Starting at the line where "Task: Open the Fill Orientation dropdown" occurs, reproduce each line through the end of the entries below exactly. Omit every picture.

━━━ RECORDS FOR THIS EXERCISE ━━━

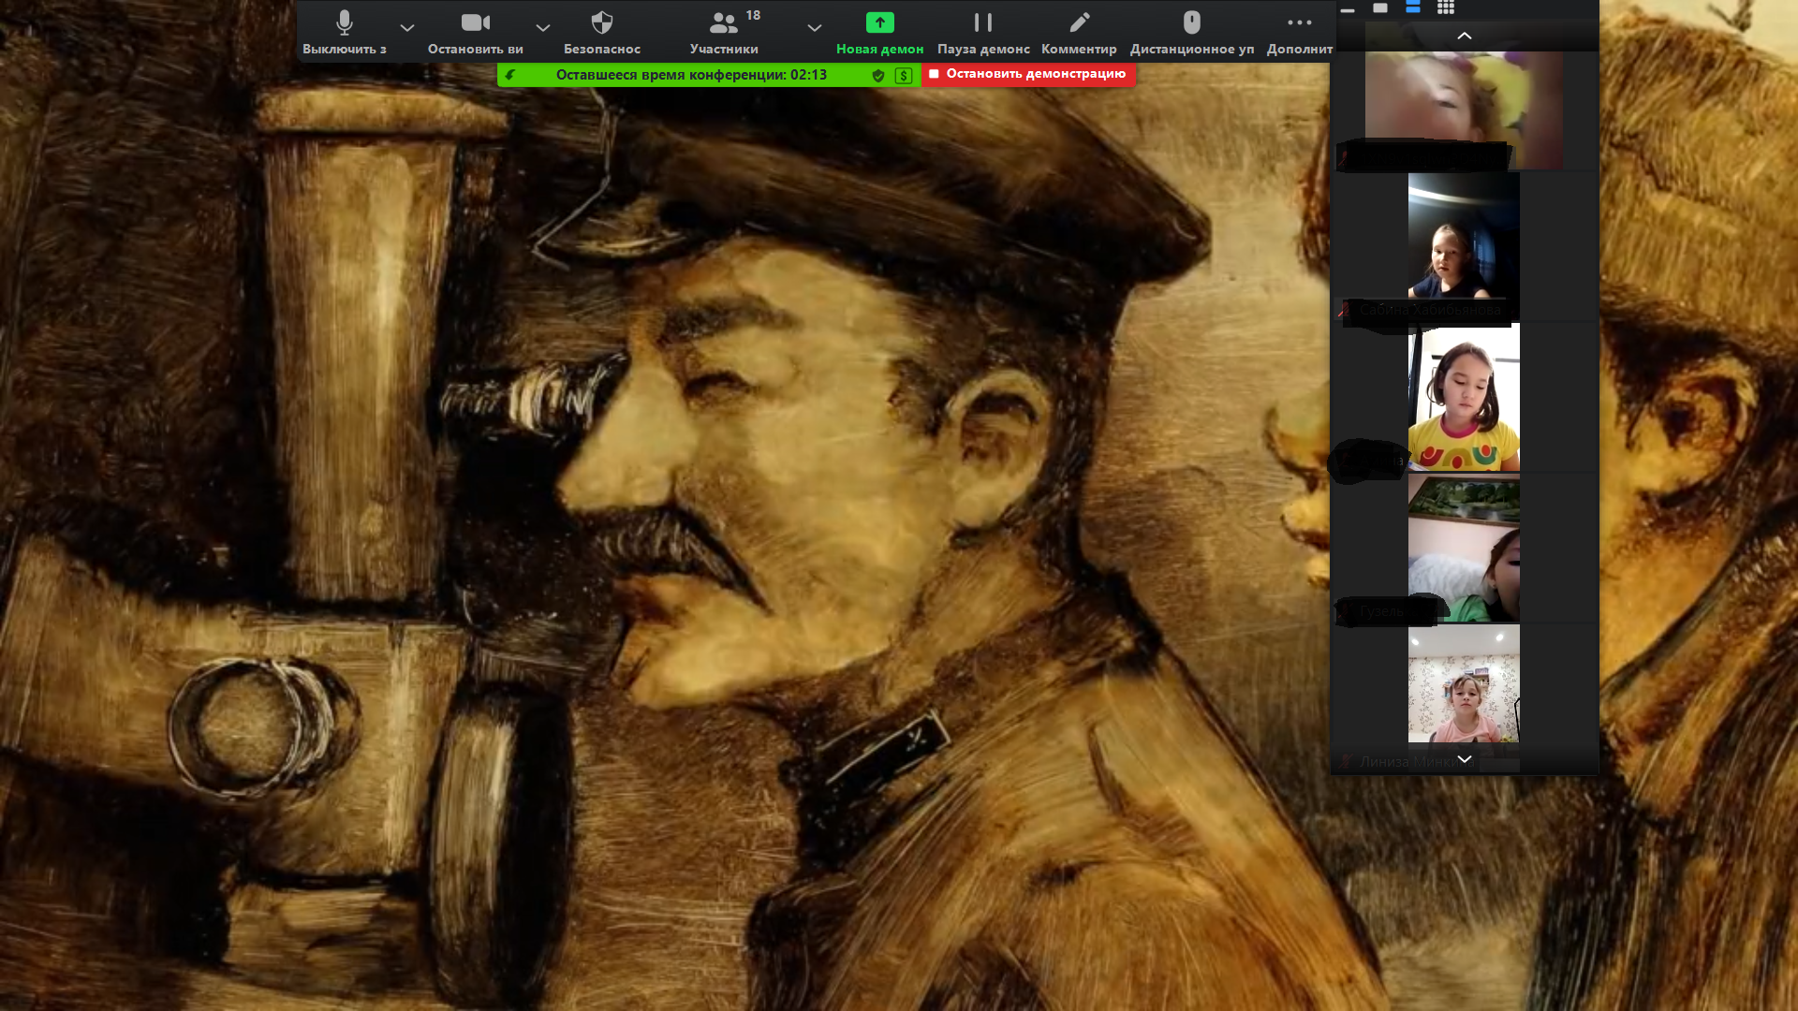Switch video panel to grid view icon
Screen dimensions: 1798x1011
pos(1446,7)
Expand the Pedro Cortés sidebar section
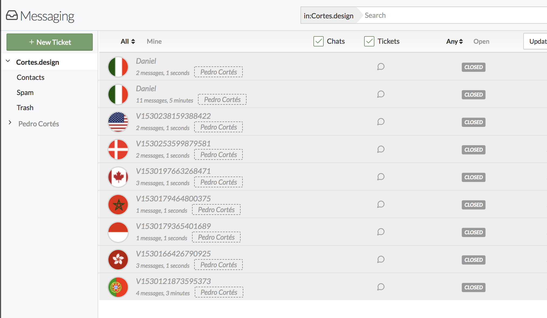The height and width of the screenshot is (318, 547). pos(10,123)
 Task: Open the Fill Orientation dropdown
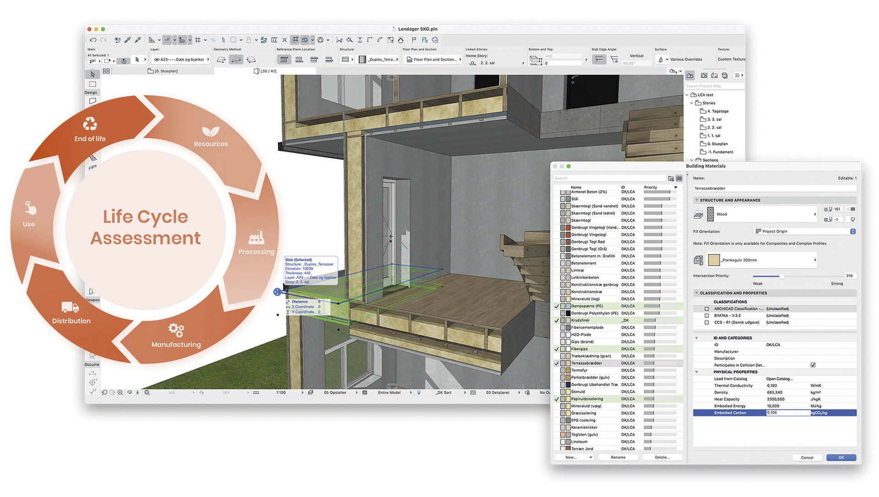(x=804, y=231)
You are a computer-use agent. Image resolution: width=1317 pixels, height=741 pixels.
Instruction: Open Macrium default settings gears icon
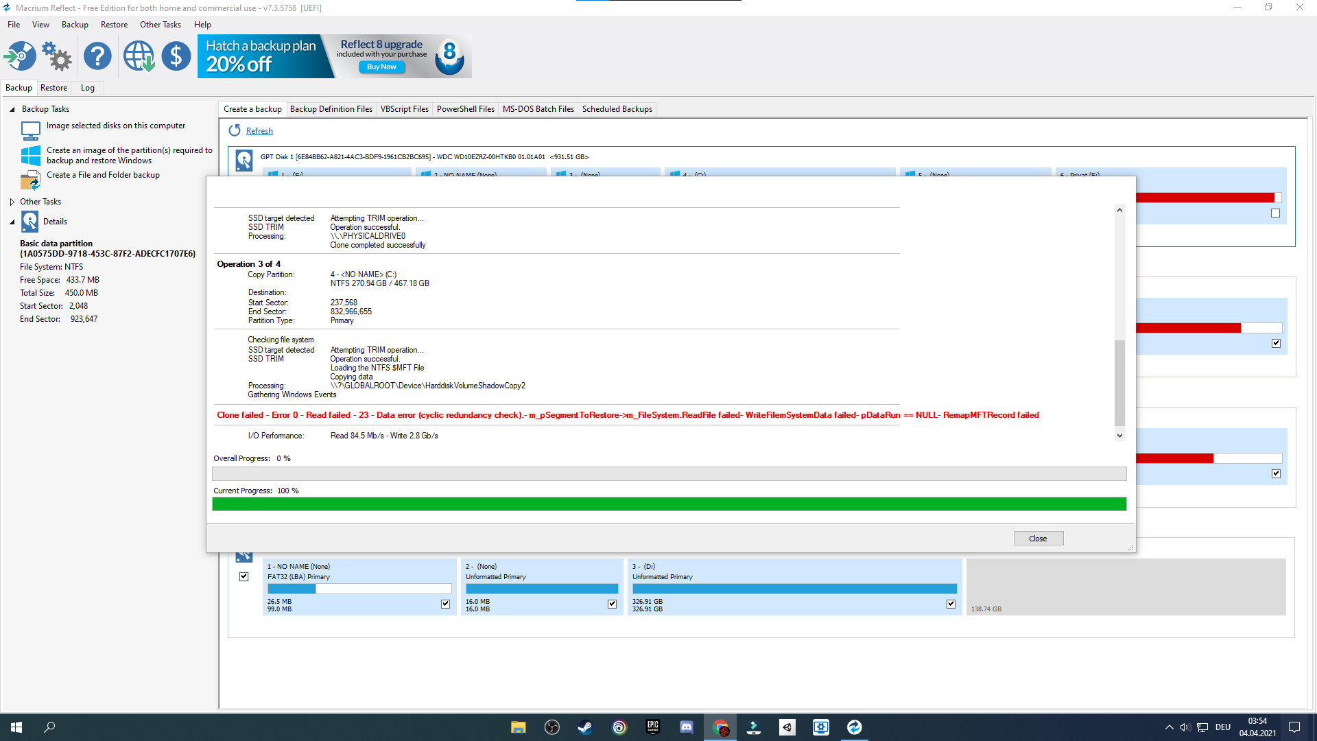[56, 56]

━━━

▶ **RESPONSE**:
 Task: Open the Fill Orientation dropdown
(x=804, y=231)
You are a computer-use agent. Image resolution: width=1317 pixels, height=741 pixels.
Instruction: Open Macrium default settings gears icon
[56, 56]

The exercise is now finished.